## EXTRAIT À LIRE
┌────────
"La crise écologique est l’expression d’un système économique" ; entretien avec Hervé Kempf (juin 2007) Extrait de la Lettre d’Attac 45 n°42 (été 2007)

Hervé Kempf est l’auteur de "Comment les riches détruisent la planète", Ed Seuil 2007.

Article tiré de l’Observatoire des inégalités (http://www.inegalites.fr), 19 juin 2007

En quoi la montée des inégalités a-t-elle des conséquences sur l’environnement ?

La crise écologique est l’expression d’un système économique qui promeut le gaspillage et vise à maintenir les privilèges et les intérêts de l’oligarchie aujourd’hui dominante. Celle-ci est à la fois plus riche que jamais dans l’histoire récente, et irresponsable : elle surconsomme et ne se préoccupe pas vraiment de la situation, dont elle minore la gravité. Je m’appuie pour étayer cette analyse sur le travail de l’économiste Thorstein Veblen, de la fin du XIXe siècle. Veblen expliquait que la consommation, une fois les besoins réels satisfaits, vise surtout à marquer le prestige, à manifester un statut supérieur par rapport à ses congénères, à se distinguer. Ce qui est vrai entre individus l’est aussi entre classes, et tout groupe social tend à imiter les mœurs du groupe situé au-dessus de lui dans l’échelle sociale. La classe la plus riche fixe ainsi les normes du « savoir-vivre ». Quand celle-ci définit la dilapidation comme la norme, elle présente un modèle culturel destructeur que toute la société cherche à imiter. Plus d’inégalités signifie ainsi une classe d’hyper-riches qui instaure un modèle d’hyper-gaspillage. Nous sommes dans cette situation.
└────────
## DONNÉES FOURNIES
┌────────
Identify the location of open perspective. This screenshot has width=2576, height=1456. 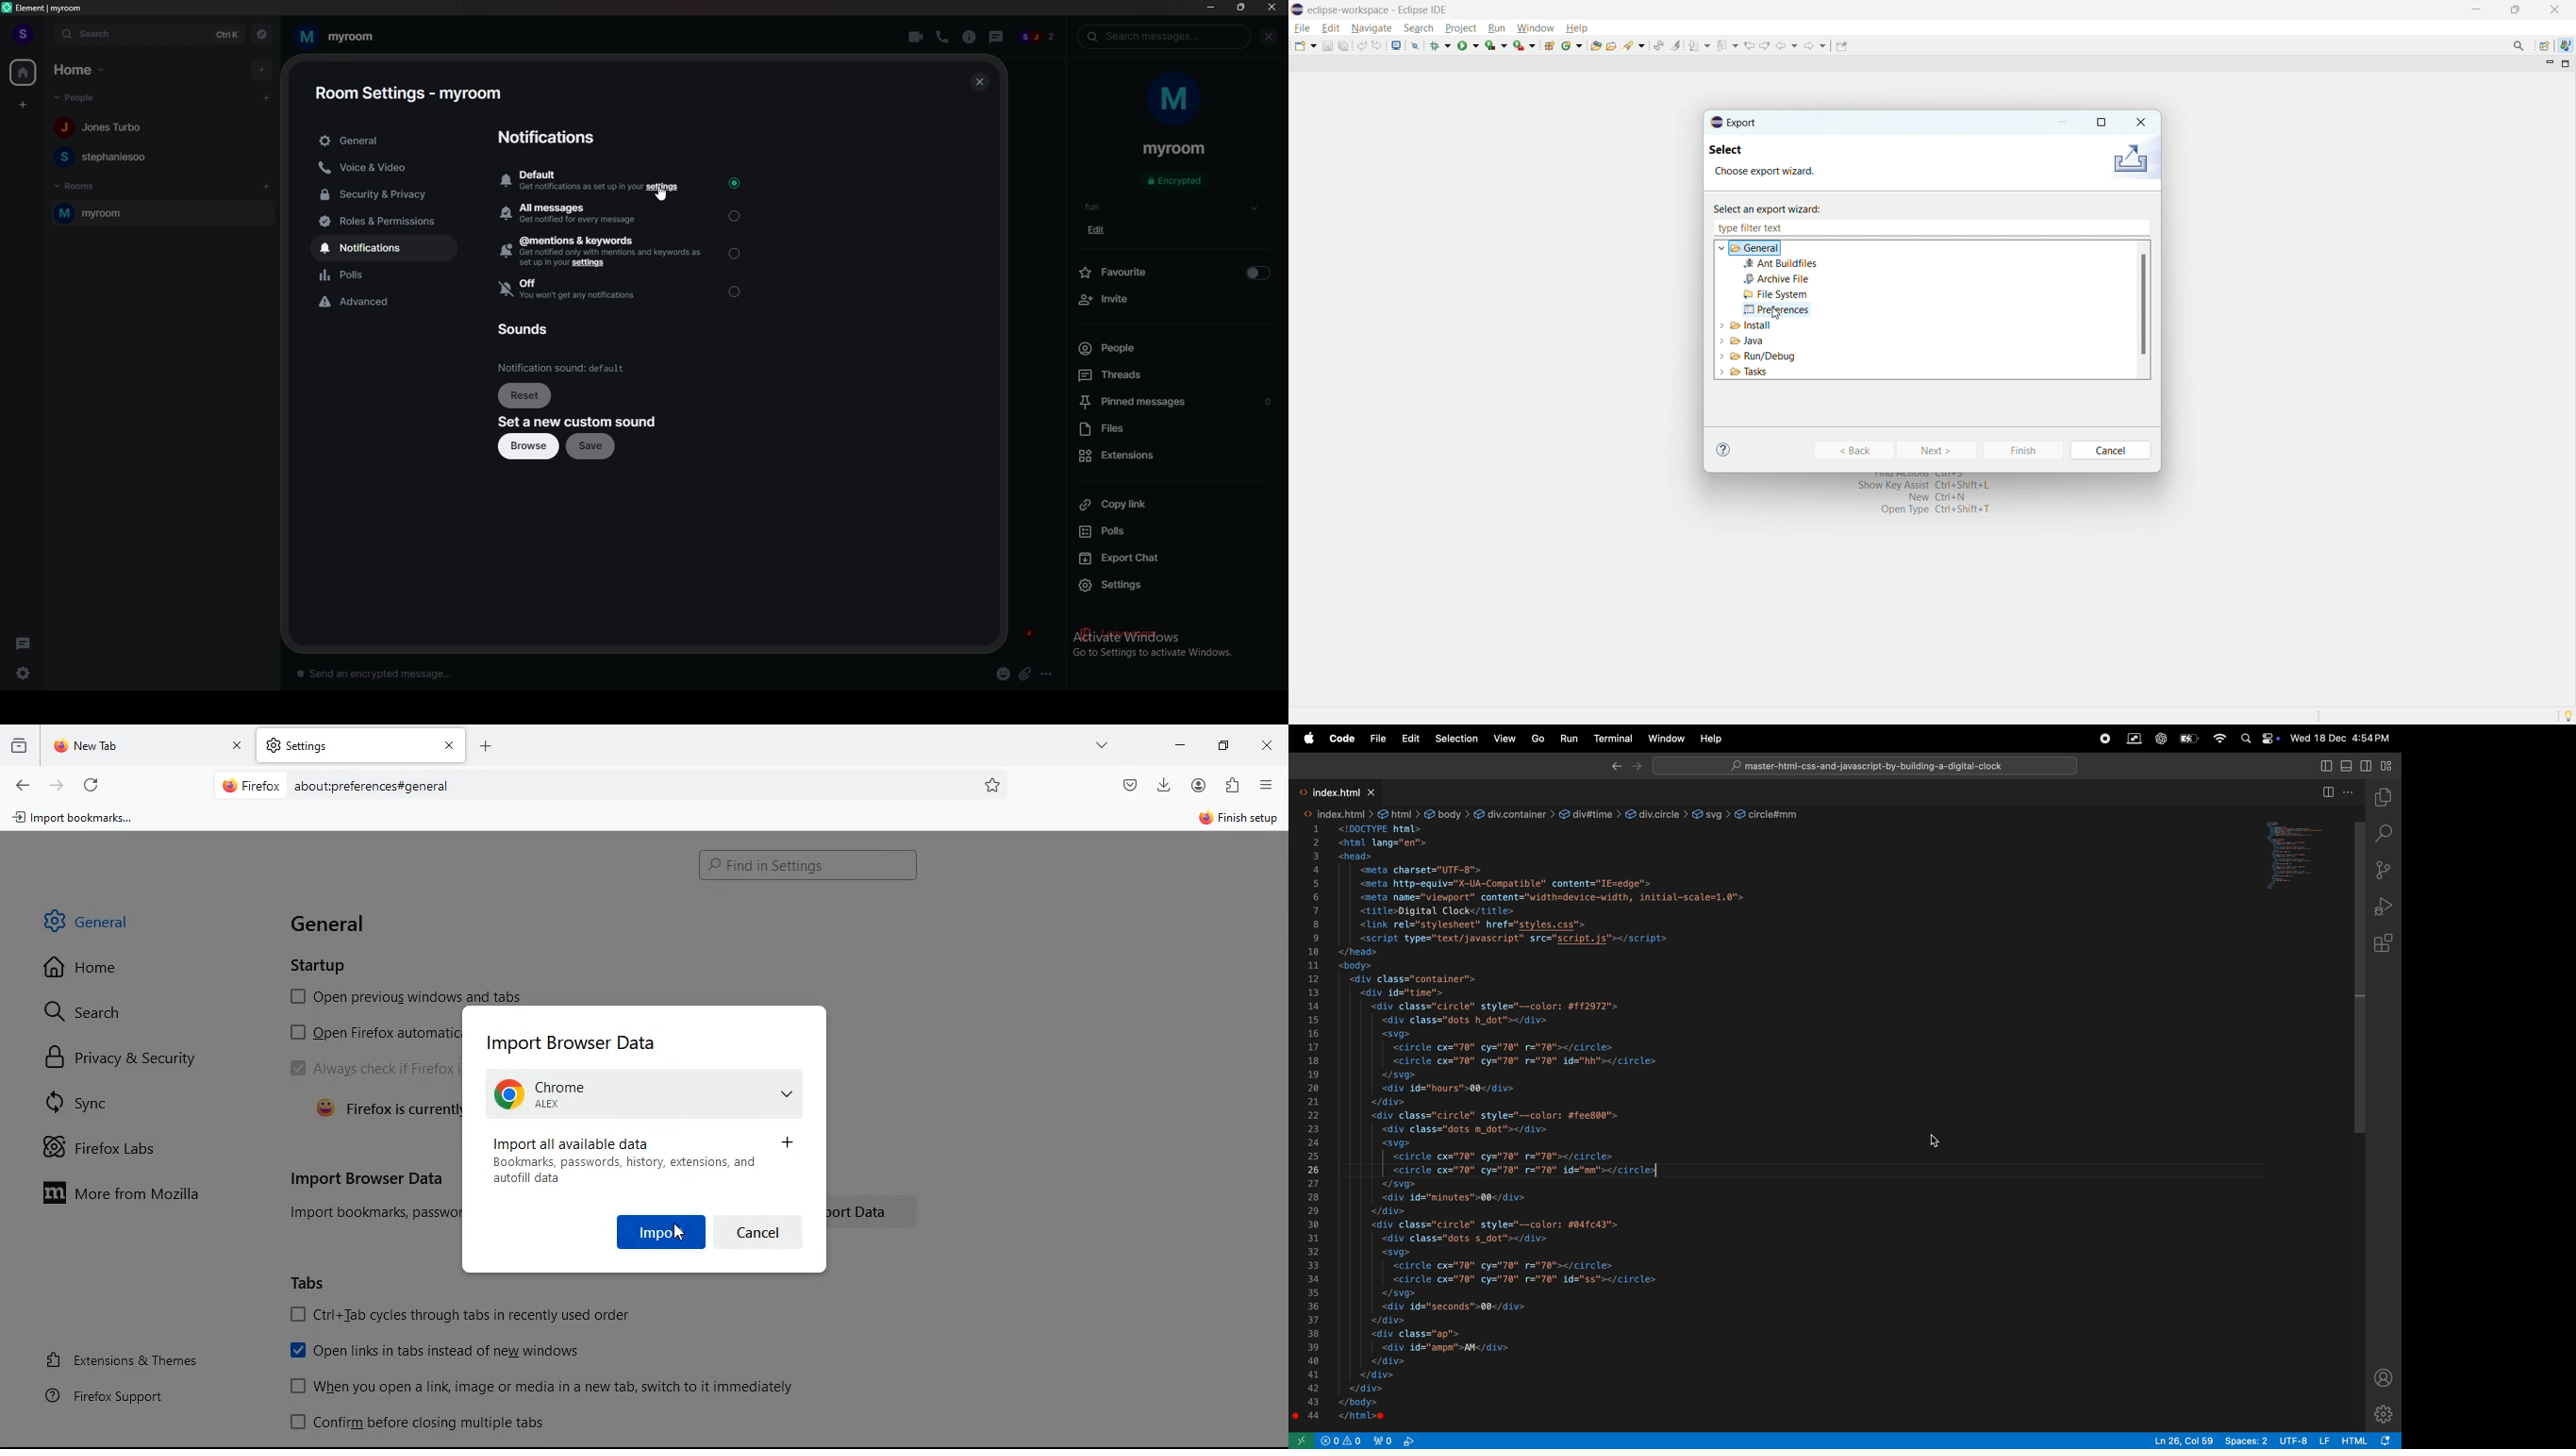
(2543, 46).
└────────
## TRAVAIL À FAIRE
A - Recopiez, s'il vous plaît, le passage de l'entretien sur les inégalités et l'écologie qui commence par les mots contenant « Article tiré de » et se termine par « conséquences sur l’environnement ? ».
B - Dans l'entretien sur les inégalités et l'écologie, de quelle époque date le travail de l'économiste Thorstein Veblen ?
C - Poursuivez l'entretien sur les inégalités et l'écologie à partir de sa dernière phrase.
Vous n'aurez pas besoin des données.

## RÉPONSES PAR TÂCHE
A -
Article tiré de l’Observatoire des inégalités (http://www.inegalites.fr), 19 juin 2007

En quoi la montée des inégalités a-t-elle des conséquences sur l’environnement ?

B - De la fin du XIXe siècle.

C -
En quoi l’évolution de notre environnement a-t-elle un impact en termes d’inégalités ?

Symétriquement, la dégradation de la biosphère générée par ce modèle se traduit par des conséquences qui pèsent d’abord sur les plus pauvres : ce sont les paysans du Sahel ou du Bangladesh qui subissent prioritairement l’effet du réchauffement climatique, ce sont les populations dépendant le plus des écosystèmes qui éprouvent d’abord la perte de la biodiversité, ce sont les classes les plus pauvres, dans toutes les sociétés, qui se nourrissent des aliments les plus industriels donc les plus néfastes, et qui subissent prioritairement les pollutions urbaines.
Inversement, les riches peuvent se protéger des dégâts infligés à l’environnement, en se retranchant de la société dans des quartiers ou des résidences protégées et climatisées, en s’alimentant de produits de qualité, en s’assurant une eau pure. La qualité environnementale du milieu de vie est de plus en plus un marqueur de l’inégalité, qui ne se mesure pas seulement par des données sur le revenu et sur le patrimoine, mais peut aussi s’observer concrètement dans les modes de vie.

Comment peut-on rester « optimiste » ? Quels contre-pouvoirs existent ou peuvent se former ?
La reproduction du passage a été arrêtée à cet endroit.